↓

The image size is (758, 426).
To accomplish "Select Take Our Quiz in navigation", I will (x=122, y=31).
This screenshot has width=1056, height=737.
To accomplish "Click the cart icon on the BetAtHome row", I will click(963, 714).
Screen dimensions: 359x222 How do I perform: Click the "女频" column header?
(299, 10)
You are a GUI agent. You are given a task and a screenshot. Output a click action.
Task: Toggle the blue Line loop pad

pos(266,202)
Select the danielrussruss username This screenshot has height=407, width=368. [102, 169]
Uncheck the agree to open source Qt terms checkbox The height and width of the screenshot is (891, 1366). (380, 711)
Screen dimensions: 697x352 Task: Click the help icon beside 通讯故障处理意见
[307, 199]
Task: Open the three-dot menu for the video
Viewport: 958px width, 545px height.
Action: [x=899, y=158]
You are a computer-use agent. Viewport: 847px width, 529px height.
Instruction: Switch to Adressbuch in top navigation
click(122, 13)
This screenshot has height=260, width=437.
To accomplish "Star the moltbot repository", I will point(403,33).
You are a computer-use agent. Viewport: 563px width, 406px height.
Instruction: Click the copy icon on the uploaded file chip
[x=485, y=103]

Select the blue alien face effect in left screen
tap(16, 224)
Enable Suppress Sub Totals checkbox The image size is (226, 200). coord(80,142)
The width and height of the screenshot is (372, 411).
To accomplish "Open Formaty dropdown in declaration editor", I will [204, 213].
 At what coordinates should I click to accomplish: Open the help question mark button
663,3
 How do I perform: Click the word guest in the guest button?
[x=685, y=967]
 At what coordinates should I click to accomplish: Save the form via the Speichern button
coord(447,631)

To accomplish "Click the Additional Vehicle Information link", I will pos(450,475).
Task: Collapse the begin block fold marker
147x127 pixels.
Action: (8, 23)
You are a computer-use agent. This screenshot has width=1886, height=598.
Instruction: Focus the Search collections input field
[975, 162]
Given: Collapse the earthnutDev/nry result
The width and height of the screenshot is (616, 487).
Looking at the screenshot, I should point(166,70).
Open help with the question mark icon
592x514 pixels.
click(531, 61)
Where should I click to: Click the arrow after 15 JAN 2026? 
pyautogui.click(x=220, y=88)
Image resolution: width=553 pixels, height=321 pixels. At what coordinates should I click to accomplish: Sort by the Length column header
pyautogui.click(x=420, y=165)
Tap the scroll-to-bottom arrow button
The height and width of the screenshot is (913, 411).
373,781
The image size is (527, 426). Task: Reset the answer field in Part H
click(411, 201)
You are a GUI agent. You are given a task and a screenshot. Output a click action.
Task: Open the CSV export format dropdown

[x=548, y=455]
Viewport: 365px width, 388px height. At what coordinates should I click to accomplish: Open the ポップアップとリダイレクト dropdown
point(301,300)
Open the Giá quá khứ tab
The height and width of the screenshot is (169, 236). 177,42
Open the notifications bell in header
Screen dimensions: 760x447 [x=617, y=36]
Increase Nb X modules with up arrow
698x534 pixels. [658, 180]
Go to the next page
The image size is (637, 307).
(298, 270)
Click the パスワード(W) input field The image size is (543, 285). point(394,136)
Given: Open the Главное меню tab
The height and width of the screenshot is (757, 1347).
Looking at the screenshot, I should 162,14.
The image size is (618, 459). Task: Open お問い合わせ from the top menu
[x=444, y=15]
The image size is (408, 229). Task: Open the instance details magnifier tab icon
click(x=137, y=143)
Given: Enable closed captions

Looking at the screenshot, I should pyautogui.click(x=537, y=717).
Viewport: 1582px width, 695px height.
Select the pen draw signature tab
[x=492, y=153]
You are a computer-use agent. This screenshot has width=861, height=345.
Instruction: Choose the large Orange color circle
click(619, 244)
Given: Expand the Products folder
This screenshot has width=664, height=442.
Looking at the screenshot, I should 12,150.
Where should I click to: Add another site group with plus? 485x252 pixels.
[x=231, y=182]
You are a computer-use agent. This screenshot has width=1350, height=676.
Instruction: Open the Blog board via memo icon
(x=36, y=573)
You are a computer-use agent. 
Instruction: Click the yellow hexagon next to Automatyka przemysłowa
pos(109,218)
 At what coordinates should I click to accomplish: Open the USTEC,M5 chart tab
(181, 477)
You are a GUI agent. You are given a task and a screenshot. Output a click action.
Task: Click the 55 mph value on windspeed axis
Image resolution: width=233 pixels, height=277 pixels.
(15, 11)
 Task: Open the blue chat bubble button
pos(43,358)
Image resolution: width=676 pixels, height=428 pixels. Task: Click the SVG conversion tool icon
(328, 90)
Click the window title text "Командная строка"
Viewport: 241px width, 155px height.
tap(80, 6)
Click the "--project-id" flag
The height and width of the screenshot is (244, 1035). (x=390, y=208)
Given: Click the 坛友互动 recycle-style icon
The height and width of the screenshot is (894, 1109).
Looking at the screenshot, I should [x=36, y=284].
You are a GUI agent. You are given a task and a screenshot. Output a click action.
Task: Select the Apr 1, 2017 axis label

↑

Starting from the data above, filter for lines with "checkbox" and copy each one.

Uncheck the agree to open source Qt terms checkbox The height and width of the screenshot is (891, 1366). (380, 711)
Enable Suppress Sub Totals checkbox The image size is (226, 200). coord(80,142)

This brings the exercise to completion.